Text provided:
--------------------------------------------------
Only in Ms Che’s second year did she manage to learn what should have been “common knowledge” to a first-year student under normal circumstances: operating common laboratory equipment. Her lecturers expected students to have already acquired basic practical skills but ended up having to demonstrate them.

Students were forced to study from home when Covid-19 first hit our shores last year. HBL for Institutes of Higher Learning started on Apr 8, 2020, which meant that for first and second year polytechnic students, their school experience has mostly been online for the past year and a half.

In a survey conducted by Kawan, at least half of 107 respondents felt frustrated that Covid-19 has changed their schooling experience.

INFOGRAPHICS BY AUDRIE TAN

Ms Ling Hui-En Jaynie, 18, shares the same sentiments. The second-year Food, Nutrition & Culinary Science student from Temasek Polytechnic was looking forward to her freshmen orientation when it got cancelled. For Ms Ling, it was a missed opportunity to learn about her “school culture” and form friendships.


“On the first day of school, we’re sort of thrown into the deep sea to make new friends ourselves. And because [lessons started on the first day], there’s no chance to get to know your classmates. I remember [taking] quite long to get to know my classmates' names and to even recognise them because there’s no bonding activity or anything,” Ms Ling says.


Physically attending co-curricular activities (CCAs) have also become a thing of the past. Ms Ling quit her inline skating CCA because training sessions moved online and she didn’t have the motivation to attend them. She felt that it was “hard to make friends” and sessions were “quite boring”.


While she was part of her inline skating CCA, Ms Ling (left) went to try the sport with her secondary school friends instead as she had not met anyone from her CCA. PHOTO COURTESY OF LING HUI-EN JAYNIE

Many students, including Ms Ling, agreed that the school fees they were paying for didn’t match the experience they were receiving. She explains that students feel this way as they’re unable to use school facilities like the swimming pool and gym but they’re “still paying the same price”. She adds that at home, “you’re using your own wifi”, electricity and even air conditioning.


Ms Sumita Achuthan, senior Pharmaceutical Science lecturer at the School of Life Sciences & Chemical Technology (LSCT) in NP, empathises with students.
--------------------------------------------------
Data listing:
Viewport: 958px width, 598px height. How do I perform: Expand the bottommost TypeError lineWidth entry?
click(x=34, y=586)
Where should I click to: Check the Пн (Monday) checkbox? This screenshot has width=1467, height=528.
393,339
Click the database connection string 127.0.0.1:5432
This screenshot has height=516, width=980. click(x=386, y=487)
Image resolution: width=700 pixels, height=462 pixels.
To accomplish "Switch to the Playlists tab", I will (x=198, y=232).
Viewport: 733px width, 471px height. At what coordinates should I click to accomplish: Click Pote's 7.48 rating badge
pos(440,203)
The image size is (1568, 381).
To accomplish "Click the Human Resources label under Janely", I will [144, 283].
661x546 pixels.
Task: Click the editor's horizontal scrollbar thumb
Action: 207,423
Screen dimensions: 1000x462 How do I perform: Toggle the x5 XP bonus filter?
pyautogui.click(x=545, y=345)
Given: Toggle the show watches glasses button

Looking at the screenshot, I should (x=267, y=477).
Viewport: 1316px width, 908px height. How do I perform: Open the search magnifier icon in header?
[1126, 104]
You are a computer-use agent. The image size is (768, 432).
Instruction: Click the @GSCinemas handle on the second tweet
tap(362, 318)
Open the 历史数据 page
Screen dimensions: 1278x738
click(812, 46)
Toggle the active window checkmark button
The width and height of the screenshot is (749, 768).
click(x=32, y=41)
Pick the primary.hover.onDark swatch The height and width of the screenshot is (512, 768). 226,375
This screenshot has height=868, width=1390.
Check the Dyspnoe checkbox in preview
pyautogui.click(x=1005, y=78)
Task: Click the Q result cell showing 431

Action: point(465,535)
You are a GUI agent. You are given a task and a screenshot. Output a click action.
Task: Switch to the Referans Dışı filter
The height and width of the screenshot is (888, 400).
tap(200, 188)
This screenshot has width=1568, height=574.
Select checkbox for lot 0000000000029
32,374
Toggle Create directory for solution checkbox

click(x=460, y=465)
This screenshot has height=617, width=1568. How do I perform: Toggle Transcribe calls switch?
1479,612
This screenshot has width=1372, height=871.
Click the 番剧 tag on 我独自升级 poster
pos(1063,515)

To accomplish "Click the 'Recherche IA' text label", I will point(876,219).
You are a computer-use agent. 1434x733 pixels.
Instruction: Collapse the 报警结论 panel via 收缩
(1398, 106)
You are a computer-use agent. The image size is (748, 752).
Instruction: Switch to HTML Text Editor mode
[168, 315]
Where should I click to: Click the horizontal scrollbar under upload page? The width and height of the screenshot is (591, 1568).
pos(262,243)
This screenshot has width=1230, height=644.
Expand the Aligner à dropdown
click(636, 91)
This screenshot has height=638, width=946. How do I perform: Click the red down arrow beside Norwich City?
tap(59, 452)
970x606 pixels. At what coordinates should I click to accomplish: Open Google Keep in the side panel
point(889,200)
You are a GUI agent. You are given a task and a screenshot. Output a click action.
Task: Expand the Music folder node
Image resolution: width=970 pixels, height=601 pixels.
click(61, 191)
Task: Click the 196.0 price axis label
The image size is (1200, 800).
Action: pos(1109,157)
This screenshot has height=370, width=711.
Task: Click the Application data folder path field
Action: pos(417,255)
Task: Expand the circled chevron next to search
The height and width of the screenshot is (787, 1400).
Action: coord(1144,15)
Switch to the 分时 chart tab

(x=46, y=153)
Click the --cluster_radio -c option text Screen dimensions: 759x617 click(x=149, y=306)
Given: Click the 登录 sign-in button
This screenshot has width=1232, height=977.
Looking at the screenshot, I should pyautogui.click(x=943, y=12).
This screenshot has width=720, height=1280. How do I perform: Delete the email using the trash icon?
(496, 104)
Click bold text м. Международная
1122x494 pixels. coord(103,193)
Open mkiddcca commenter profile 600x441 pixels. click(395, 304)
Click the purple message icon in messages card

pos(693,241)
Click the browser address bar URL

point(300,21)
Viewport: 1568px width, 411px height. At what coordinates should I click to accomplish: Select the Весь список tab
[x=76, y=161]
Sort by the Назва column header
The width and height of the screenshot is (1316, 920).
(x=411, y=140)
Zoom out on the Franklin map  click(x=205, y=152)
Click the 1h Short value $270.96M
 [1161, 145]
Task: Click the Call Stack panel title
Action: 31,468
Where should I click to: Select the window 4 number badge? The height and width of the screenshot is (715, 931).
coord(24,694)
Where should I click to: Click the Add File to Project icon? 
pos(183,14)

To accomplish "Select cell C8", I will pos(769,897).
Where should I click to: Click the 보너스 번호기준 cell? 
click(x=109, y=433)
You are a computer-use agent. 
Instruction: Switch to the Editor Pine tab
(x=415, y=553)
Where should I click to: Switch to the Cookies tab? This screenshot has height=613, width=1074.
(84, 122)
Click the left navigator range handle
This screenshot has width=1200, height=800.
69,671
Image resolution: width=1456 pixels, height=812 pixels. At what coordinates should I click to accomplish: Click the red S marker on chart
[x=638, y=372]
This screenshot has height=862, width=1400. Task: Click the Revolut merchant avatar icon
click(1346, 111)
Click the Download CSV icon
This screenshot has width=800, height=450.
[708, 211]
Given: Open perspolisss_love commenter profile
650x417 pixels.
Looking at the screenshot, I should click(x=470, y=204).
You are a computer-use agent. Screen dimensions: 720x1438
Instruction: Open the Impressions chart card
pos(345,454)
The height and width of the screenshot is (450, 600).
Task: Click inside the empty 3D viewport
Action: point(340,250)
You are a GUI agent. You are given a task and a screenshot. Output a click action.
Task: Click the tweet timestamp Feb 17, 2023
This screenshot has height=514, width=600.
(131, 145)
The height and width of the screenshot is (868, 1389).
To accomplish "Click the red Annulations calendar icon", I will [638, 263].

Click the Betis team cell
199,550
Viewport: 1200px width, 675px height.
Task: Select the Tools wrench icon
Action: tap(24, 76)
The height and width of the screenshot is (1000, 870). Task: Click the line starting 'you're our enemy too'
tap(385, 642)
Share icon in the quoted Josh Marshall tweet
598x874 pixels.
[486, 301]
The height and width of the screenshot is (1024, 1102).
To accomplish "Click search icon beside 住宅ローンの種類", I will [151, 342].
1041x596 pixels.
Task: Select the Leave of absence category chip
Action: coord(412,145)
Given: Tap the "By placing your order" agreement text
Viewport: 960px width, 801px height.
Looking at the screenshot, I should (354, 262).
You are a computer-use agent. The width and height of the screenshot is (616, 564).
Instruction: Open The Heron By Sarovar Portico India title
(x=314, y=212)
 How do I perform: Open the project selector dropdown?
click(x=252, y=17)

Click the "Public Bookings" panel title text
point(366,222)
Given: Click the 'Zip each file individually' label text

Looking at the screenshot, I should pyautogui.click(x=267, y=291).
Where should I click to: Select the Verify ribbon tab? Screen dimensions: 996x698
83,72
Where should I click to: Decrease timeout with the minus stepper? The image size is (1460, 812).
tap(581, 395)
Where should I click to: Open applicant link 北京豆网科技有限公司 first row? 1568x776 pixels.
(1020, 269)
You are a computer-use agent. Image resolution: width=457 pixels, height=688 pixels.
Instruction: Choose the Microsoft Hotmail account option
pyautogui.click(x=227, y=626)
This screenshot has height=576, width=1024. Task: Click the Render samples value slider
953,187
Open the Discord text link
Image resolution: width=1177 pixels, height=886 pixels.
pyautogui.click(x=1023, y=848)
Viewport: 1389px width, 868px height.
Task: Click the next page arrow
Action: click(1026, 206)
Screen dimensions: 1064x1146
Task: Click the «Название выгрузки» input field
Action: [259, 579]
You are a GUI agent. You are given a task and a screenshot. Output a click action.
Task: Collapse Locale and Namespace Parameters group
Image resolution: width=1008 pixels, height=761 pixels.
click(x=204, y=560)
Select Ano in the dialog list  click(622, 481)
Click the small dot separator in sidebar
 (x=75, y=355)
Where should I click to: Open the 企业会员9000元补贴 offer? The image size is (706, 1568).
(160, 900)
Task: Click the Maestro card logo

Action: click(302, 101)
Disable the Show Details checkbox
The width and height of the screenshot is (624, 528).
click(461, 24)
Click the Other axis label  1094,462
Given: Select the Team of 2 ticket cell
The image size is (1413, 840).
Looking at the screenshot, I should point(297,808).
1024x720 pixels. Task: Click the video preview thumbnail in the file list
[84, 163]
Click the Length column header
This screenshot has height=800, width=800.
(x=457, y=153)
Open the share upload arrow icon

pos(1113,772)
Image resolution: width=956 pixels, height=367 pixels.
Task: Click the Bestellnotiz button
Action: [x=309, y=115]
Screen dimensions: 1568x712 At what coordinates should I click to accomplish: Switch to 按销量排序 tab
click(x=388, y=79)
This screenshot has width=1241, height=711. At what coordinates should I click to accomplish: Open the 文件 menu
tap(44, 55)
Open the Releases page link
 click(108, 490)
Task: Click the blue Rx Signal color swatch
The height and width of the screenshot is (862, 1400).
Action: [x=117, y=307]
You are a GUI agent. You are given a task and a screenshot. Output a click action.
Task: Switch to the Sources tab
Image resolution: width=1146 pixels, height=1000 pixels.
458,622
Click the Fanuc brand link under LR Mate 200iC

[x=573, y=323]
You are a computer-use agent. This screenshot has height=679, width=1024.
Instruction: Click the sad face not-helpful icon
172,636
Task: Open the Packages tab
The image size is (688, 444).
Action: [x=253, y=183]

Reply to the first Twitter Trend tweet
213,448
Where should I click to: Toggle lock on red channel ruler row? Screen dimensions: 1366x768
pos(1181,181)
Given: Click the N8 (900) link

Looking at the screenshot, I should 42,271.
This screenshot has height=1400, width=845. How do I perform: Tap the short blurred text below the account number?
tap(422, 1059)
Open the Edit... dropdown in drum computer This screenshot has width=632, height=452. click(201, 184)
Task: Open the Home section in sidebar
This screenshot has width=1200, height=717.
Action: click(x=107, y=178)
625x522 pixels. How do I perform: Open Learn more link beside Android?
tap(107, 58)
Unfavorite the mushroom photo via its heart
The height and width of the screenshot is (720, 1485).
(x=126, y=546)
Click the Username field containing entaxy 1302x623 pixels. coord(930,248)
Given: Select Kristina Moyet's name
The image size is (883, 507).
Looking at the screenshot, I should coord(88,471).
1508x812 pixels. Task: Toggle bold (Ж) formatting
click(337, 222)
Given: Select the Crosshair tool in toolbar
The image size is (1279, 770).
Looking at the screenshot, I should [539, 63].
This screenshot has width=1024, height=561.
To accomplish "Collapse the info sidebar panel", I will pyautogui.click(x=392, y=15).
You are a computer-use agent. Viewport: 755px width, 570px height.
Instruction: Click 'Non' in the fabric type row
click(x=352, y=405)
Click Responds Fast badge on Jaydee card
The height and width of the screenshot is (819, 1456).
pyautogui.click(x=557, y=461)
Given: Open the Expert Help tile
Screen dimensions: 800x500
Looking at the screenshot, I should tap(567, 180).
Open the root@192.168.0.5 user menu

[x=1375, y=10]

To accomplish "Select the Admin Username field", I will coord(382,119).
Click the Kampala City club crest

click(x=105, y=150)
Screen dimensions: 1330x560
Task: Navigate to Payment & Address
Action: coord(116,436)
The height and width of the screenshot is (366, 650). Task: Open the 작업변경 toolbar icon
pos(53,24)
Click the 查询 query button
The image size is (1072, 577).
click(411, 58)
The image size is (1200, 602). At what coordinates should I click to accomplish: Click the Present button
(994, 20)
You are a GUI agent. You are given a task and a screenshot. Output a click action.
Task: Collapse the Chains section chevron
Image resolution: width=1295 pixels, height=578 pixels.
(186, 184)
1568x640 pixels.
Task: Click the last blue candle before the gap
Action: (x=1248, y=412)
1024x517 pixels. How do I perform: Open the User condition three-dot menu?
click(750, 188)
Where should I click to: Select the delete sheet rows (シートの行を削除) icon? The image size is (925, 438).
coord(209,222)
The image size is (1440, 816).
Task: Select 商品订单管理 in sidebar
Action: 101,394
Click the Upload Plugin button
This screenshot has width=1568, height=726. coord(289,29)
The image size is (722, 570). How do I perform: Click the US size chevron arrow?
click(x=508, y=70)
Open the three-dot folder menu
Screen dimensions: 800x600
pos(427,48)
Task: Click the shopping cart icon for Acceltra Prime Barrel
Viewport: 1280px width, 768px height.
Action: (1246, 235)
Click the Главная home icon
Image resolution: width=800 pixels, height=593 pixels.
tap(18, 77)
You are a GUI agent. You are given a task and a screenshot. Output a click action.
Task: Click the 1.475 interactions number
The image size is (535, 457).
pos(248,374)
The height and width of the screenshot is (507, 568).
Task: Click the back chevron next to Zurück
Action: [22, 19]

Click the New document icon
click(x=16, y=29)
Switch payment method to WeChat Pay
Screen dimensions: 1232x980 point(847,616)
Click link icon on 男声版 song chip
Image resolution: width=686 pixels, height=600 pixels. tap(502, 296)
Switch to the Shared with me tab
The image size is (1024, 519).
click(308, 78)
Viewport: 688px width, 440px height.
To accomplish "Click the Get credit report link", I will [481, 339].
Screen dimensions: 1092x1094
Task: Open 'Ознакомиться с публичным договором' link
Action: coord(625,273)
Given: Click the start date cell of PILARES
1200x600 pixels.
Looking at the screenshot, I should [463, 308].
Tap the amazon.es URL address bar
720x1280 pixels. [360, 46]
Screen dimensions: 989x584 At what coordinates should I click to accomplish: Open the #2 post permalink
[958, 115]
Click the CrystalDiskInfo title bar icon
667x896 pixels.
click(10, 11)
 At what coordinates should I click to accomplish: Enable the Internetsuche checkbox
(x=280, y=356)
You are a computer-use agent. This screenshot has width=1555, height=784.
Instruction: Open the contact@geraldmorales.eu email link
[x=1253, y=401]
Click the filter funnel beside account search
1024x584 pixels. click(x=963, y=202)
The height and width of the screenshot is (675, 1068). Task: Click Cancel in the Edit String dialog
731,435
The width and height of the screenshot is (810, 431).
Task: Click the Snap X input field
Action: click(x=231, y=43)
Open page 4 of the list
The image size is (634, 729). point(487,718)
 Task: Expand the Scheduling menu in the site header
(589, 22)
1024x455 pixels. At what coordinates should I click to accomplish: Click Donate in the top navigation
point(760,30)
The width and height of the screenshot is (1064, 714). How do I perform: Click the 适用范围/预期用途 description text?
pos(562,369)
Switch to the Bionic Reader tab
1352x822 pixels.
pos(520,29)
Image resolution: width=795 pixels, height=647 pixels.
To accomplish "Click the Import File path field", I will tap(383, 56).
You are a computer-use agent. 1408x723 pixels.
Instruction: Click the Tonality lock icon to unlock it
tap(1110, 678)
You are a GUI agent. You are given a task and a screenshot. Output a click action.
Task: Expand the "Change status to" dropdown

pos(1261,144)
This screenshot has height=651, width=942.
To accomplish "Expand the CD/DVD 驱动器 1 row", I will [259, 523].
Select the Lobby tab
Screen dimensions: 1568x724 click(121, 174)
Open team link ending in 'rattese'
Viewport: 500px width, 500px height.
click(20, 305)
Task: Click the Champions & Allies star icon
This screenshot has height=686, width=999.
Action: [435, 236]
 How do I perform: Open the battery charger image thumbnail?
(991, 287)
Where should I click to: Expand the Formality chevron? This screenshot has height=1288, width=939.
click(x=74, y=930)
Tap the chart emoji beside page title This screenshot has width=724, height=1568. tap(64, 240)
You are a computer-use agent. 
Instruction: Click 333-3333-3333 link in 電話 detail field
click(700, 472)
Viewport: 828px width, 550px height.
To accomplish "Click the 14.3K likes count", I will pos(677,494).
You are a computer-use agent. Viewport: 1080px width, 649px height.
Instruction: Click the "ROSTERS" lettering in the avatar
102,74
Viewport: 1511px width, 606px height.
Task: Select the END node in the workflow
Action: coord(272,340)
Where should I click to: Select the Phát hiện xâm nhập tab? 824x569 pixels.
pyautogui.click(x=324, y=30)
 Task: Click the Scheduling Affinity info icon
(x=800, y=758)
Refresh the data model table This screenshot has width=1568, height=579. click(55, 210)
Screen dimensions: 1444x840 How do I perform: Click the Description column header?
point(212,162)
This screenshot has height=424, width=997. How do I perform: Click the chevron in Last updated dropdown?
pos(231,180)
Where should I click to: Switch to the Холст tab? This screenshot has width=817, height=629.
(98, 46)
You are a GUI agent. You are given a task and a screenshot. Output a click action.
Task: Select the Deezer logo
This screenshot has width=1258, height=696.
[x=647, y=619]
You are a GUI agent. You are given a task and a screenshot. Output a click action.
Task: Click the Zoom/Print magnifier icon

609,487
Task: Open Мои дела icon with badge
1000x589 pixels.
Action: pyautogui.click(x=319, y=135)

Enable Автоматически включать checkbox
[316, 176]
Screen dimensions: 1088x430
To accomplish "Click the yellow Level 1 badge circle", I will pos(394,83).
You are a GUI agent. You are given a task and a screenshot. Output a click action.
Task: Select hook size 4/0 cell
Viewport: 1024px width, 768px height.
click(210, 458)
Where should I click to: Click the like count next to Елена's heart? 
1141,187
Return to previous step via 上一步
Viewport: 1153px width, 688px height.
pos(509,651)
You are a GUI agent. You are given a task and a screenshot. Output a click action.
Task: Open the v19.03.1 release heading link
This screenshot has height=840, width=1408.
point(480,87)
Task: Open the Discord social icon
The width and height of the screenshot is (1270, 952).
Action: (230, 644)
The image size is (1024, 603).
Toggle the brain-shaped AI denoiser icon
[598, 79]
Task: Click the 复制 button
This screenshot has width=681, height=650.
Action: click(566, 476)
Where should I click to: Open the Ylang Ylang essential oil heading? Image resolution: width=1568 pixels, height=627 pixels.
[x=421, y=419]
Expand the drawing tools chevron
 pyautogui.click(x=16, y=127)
--------------------------------------------------
To do:
Write what follows in the article on polytechnic students studying from home during Covid-19, picking up after its last sentence about Ms Sumita Achuthan.

Answer below:
“It’s the whole experience of walking into campus, going into the food court, looking at all the crowd ... going into the classroom, looking at the PowerPoint slides,” Ms Achuthan says. “It's that myriad of stimuli you get when you go to some place. It’s like looking at a holiday destination on TV and experiencing it.”


Even though it was lunch hour, the usually packed food court in NP was more than half empty. PHOTO BY GWENNETH TEO.

To Ms Che, the classroom experience creates a “certain atmosphere for learning”. Virtual learning has made it difficult for her to learn because “it seems like everybody else is getting it”, making her afraid to clarify her doubts.


Ms Olivia Ho, 34, the deputy course chair of Pharmaceutical Science in LSCT, also says that with HBL, students lack authentic connections and chances for “peer learning” and helping as they cannot turn to their friends and clarify on the spot.

Even though more than half of Kawan’s survey respondents chose campus learning over HBL, HBL has its own benefits. Ms Che had more time to focus on herself and discovered new hobbies.


Though the chances to go to campus have decreased, Ms Che (left) does go to school for practical sessions about two times a week this semester and is able to meet her friends. PHOTO COURTESY OF EDWINA CHE

Ms Ho believes that students are now more digitally savvy, “which is an advantage” as the world becomes increasingly digitised. As Singapore’s vaccination rate rapidly grows and things return to normal, she advises students to focus on what was “gained from this experience”.

“Take this as one thing to build your resilience,” Ms Achuthan says. Although she misses her students, she believes that everyone should stay positive and learn to “adapt and adjust” to these challenging times.


“We all have to look at the glass as half full. Till it gets fully full, we’ve got to adjust with this half full glass,” says Ms Achuthan.